Exploring the inhibitory mechanism of p-coumaric acid on α-amylase via multi-spectroscopic analysis, enzymatic inhibition assay and molecular docking

Abstract

The impact of p-coumaric acid (p-CA) on α-amylase activity was investigated through multi-spectroscopic methods, enzymatic assays and molecular docking. UV–vis analysis suggests that the α-amylase-p-CA complex is stabilised by non-covalent bonds, with molecular docking suggesting that hydrogen bonding, π-π stacking interactions and Van Der Waals forces are mainly responsible for ligand stabilisation within the active site of α-amylase. Fourier transform infrared (FTIR) and circular dichroism (CD) spectra showed that complex formation induced a reduction of α-helix and β-sheet components in α-amylase, while enhancing disordered structures.

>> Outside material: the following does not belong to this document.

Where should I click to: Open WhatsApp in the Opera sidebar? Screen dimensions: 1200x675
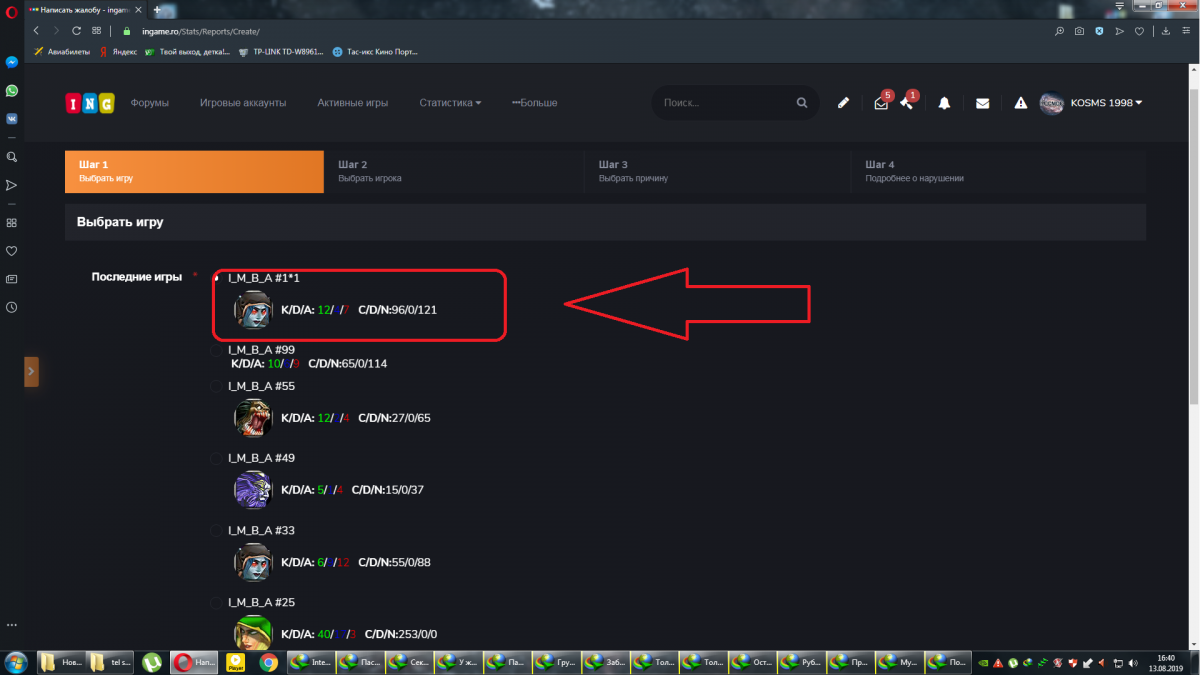coord(11,90)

Fluorescence quenching and Job plot results argue for significant interactions between α-amylase and p-CA, yielding a binding affinity of 2.57 × 104 M−1 and a 1:1 binding stoichiometry. Thermostability of α-amylase was also impacted upon complexation, with increasing concentrations of p-CA reducing the thermal stability of α-amylase. p-CA showed a competitive inhibitory action on α-amylase activity, with the IC50 value calculated to be 3.09 mM, which is comparable to the 2.03 mM of the acarbose positive control. The findings provide a theoretical basis for potential application of p-CA in functional foods or as a nutraceutical.